During this same period, Graves also created a series of unusual “aerial landscapes,” including the Moon-inspired lithographs on view at the NGC. Throughout the 1960s, scientific advances not only made it possible to view the surface of the Moon, but also to see Earth from orbiting satellites, and to explore the ocean floor. As a science-lover, Graves was captivated by these images and new mapping technologies, and would soon incorporate them into her artistic practice.

Image removed due to copyright restrictions.


Nancy Graves, Riphaeus Mountains Region of the Moon, 1972, colour lithograph on Arches wove paper, 57.1 x 76.3 cm. NGC. © Estate of Nancy Graves / SODRAC, Montreal / VAGA, New York (2017)

“Made a few years after the camels, these lunar landscapes look to me suspiciously like the Sahara Desert Graves explores in her film Izy Boukir,” says Welch. “I like seeing the film footage and the topographic prints in the same gallery — they are both otherworldly and quite beautiful. Much of Graves’ work asks viewers to imagine other creatures, times and places.”

In works on view at the NGC, Graves has layered dots of bright colour to create highly abstract maps of the lunar surface. Although it is possible to imagine the Moon’s peaks, impact craters and “seas,” the artist’s reinterpretation has resulted in works that are at once delicate and powerful.

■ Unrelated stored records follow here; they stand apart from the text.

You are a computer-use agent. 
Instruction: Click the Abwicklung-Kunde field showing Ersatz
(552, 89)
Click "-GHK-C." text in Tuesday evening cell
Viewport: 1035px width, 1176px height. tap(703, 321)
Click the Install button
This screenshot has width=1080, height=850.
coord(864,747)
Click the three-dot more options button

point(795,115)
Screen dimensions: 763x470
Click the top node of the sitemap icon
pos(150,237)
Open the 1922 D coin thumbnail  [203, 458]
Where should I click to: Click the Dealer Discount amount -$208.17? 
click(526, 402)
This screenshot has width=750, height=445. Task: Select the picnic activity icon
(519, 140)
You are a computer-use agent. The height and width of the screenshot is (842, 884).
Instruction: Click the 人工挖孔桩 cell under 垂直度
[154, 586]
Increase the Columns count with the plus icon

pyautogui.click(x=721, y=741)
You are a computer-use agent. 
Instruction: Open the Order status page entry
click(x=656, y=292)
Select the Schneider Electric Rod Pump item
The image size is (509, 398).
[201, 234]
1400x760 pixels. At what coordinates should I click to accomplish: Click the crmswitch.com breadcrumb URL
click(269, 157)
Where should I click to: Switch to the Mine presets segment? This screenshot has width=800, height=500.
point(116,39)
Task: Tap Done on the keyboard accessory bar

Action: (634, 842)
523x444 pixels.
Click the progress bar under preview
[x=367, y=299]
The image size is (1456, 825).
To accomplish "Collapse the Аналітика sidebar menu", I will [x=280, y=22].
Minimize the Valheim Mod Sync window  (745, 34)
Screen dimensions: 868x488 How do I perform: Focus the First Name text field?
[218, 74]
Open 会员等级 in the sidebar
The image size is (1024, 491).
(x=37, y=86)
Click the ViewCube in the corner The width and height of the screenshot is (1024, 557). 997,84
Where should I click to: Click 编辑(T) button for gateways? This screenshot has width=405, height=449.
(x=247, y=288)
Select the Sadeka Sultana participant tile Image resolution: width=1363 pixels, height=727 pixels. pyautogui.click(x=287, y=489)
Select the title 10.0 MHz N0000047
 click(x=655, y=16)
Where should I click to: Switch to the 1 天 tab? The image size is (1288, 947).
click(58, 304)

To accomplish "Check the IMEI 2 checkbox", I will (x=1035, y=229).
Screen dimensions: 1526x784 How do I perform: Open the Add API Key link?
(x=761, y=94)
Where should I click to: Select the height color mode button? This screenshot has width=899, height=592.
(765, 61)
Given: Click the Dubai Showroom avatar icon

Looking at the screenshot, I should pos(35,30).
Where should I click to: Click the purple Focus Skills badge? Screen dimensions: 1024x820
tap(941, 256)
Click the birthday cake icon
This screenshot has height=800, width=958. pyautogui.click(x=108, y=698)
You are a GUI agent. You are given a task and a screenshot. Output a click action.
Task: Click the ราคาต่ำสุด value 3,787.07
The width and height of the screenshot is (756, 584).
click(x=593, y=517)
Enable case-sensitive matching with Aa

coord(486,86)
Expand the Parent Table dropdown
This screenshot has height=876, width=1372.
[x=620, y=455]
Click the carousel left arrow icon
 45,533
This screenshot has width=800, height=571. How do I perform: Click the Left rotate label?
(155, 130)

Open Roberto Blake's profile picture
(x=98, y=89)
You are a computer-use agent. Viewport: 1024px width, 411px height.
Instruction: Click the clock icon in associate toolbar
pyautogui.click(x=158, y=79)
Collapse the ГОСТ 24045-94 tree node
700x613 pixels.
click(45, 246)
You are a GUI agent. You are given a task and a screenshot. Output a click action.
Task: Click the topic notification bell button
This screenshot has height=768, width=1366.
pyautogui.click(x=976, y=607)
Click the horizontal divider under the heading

In the 1980s and early 1990s, Graves continued to alternate between sculpture and other forms. She worked in cast bronze, and towards the end of her life, was experimenting with blown glass and the casting of fibre-optic glass filaments. She died of ovarian cancer in 1995 in New York City. “We are born and we die,” she once said. “By understanding our interrelatedness to the chain gang of life, meaning comes.” 

 

Camel VI, Camel VII, Camel VIII, Lithographs based on Geologic Maps of Lunar Orbiter and Apollo Landing Sites, and Izy Boukir by Nancy Graves are currently on view in Upper Contemporary Gallery B207 at the NGC.